## Instructions to follow
Can you output these records line for line, without changing anything, and leave out the pictures?
— start Data listing —
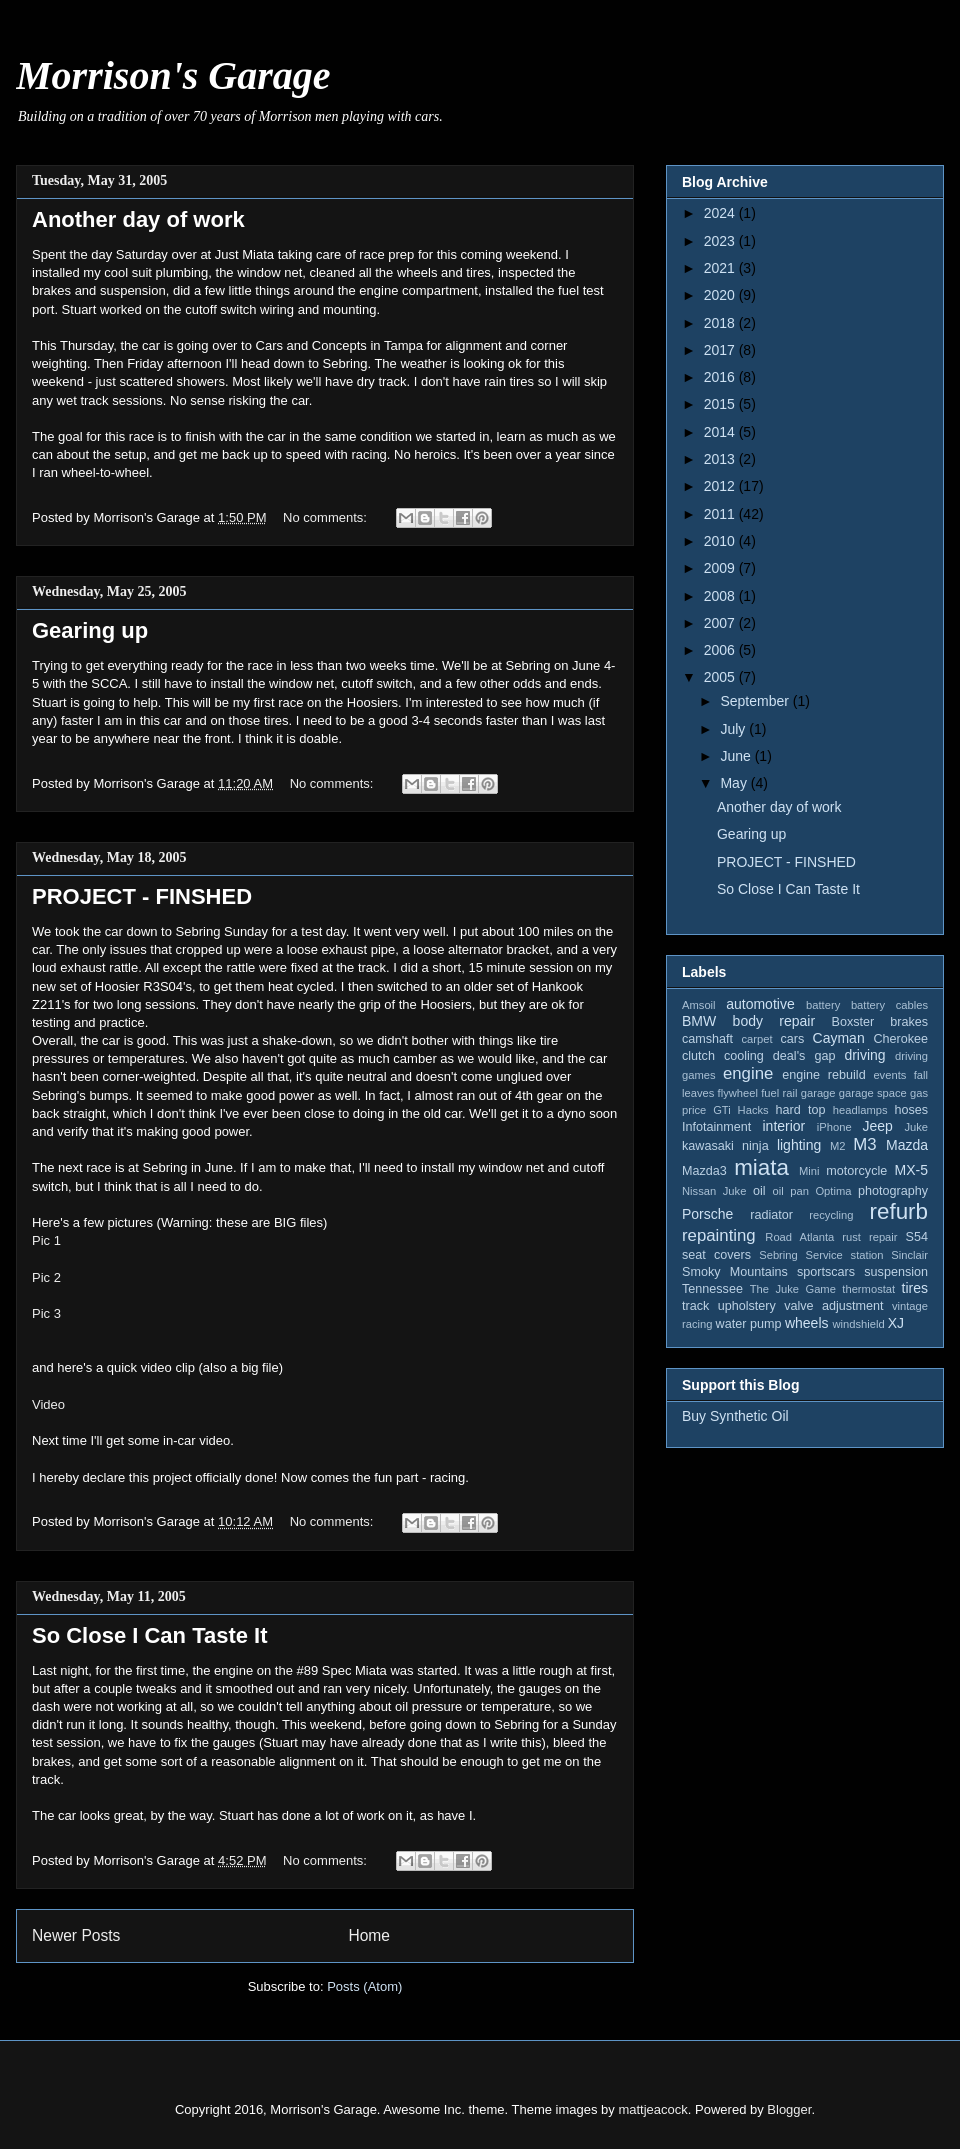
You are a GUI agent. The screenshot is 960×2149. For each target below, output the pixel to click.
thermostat (868, 1289)
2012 (721, 486)
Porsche (707, 1214)
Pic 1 (46, 1240)
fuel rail (779, 1093)
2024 (721, 213)
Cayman (839, 1038)
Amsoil (699, 1005)
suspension (896, 1272)
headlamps (860, 1110)
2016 (721, 377)
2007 (721, 623)
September (756, 701)
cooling (744, 1056)
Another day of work (138, 219)
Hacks (753, 1110)
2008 (721, 596)
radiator (771, 1215)
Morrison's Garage (173, 75)
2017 (721, 350)
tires (915, 1288)
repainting (719, 1235)
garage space (873, 1093)
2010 (721, 541)
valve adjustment (833, 1306)
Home (369, 1935)
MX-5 (911, 1170)
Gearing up (90, 630)
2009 (721, 568)
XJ (896, 1323)
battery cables (889, 1005)
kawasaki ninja (725, 1146)
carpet (756, 1039)
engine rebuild (823, 1075)
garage (818, 1093)
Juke (916, 1127)
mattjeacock (652, 2109)
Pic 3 (46, 1313)
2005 (721, 677)
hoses (911, 1110)
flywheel (738, 1093)
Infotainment (716, 1127)
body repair (774, 1021)
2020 (721, 295)
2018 (721, 323)
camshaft (707, 1039)
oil (759, 1191)
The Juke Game (793, 1289)
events (889, 1075)
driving (864, 1055)
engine (748, 1073)
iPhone (834, 1127)
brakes (909, 1022)
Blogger (789, 2109)
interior (783, 1126)
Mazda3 (704, 1171)
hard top (801, 1110)
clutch (698, 1056)
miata (761, 1167)
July (734, 729)
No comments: (326, 517)
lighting (799, 1145)
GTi (722, 1110)
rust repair (869, 1237)
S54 (917, 1237)
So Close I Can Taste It (150, 1635)
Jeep (877, 1126)
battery (823, 1005)
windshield (858, 1324)
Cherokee (900, 1039)
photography (893, 1191)
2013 (721, 459)
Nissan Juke (714, 1191)
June (737, 756)
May (735, 783)
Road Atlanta (799, 1237)
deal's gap (804, 1056)
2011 (721, 514)
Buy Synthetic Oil (735, 1416)
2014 (721, 432)
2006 (721, 650)
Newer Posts (76, 1935)
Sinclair (909, 1255)
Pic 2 (46, 1277)
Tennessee (712, 1289)
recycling (831, 1215)
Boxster (853, 1022)
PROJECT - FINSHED (142, 896)
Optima (833, 1191)
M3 (864, 1144)
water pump (749, 1324)
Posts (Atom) (364, 1986)
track (695, 1306)
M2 (838, 1146)
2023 (721, 241)
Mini (809, 1171)
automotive (760, 1004)
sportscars (826, 1272)
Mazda (907, 1145)
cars (792, 1039)
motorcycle (856, 1171)
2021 (721, 268)
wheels (807, 1323)
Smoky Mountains (735, 1272)
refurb (899, 1211)
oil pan (790, 1191)
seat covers (716, 1255)
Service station (845, 1255)
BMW (699, 1021)
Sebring (778, 1255)
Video (48, 1404)
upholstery (747, 1306)
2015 (721, 404)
— end Data listing —
## Written response
You are a GUI agent. The screenshot is 960×2149. For each target below, output the pixel to click.
thermostat (868, 1289)
2012 (721, 486)
Porsche (707, 1214)
Pic 1 (46, 1240)
fuel rail (779, 1093)
2024 (721, 213)
Cayman (839, 1038)
Amsoil (699, 1005)
suspension (896, 1272)
headlamps (860, 1110)
2016 (721, 377)
2007 (721, 623)
September (756, 701)
cooling (744, 1056)
Another day of work (138, 219)
Hacks (753, 1110)
2008 (721, 596)
radiator (771, 1215)
Morrison's Garage (173, 75)
2017 (721, 350)
tires (915, 1288)
repainting (719, 1235)
garage space (873, 1093)
2010 (721, 541)
valve adjustment (833, 1306)
Home (369, 1935)
MX-5 (911, 1170)
Gearing up (90, 630)
2009 (721, 568)
XJ (896, 1323)
battery cables (889, 1005)
kawasaki ninja (725, 1146)
carpet (756, 1039)
engine rebuild (823, 1075)
garage (818, 1093)
Juke (916, 1127)
mattjeacock (652, 2109)
Pic 3 (46, 1313)
2005 (721, 677)
hoses (911, 1110)
flywheel (738, 1093)
Infotainment (716, 1127)
body repair (774, 1021)
2020 (721, 295)
2018 (721, 323)
camshaft (707, 1039)
oil (759, 1191)
The Juke Game (793, 1289)
events (889, 1075)
driving (864, 1055)
engine (748, 1073)
iPhone (834, 1127)
brakes (909, 1022)
Blogger (789, 2109)
interior (783, 1126)
Mazda3 (704, 1171)
hard top (801, 1110)
clutch (698, 1056)
miata (761, 1167)
July (734, 729)
No comments: (326, 517)
lighting (799, 1145)
GTi (722, 1110)
rust repair (869, 1237)
S54 (917, 1237)
So Close I Can Taste It (150, 1635)
Jeep (877, 1126)
battery (823, 1005)
windshield (858, 1324)
Cherokee (900, 1039)
photography (893, 1191)
2013 (721, 459)
Nissan Juke (714, 1191)
June (737, 756)
May (735, 783)
Road Atlanta (799, 1237)
deal's gap (804, 1056)
2011 (721, 514)
Buy Synthetic Oil (735, 1416)
2014 (721, 432)
2006 (721, 650)
Newer Posts (76, 1935)
Sinclair (909, 1255)
Pic 2 (46, 1277)
Tennessee (712, 1289)
recycling (831, 1215)
Boxster (853, 1022)
PROJECT - FINSHED (142, 896)
Optima (833, 1191)
M3 (864, 1144)
water pump (749, 1324)
Posts (Atom) (364, 1986)
track (695, 1306)
M2 (838, 1146)
2023 (721, 241)
Mini (809, 1171)
automotive (760, 1004)
sportscars (826, 1272)
Mazda (907, 1145)
cars (792, 1039)
motorcycle (856, 1171)
2021 (721, 268)
wheels (807, 1323)
Smoky Mountains (735, 1272)
refurb (899, 1211)
oil pan (790, 1191)
seat covers (716, 1255)
Service station (845, 1255)
BMW (699, 1021)
Sebring (778, 1255)
Video (48, 1404)
upholstery (747, 1306)
2015 (721, 404)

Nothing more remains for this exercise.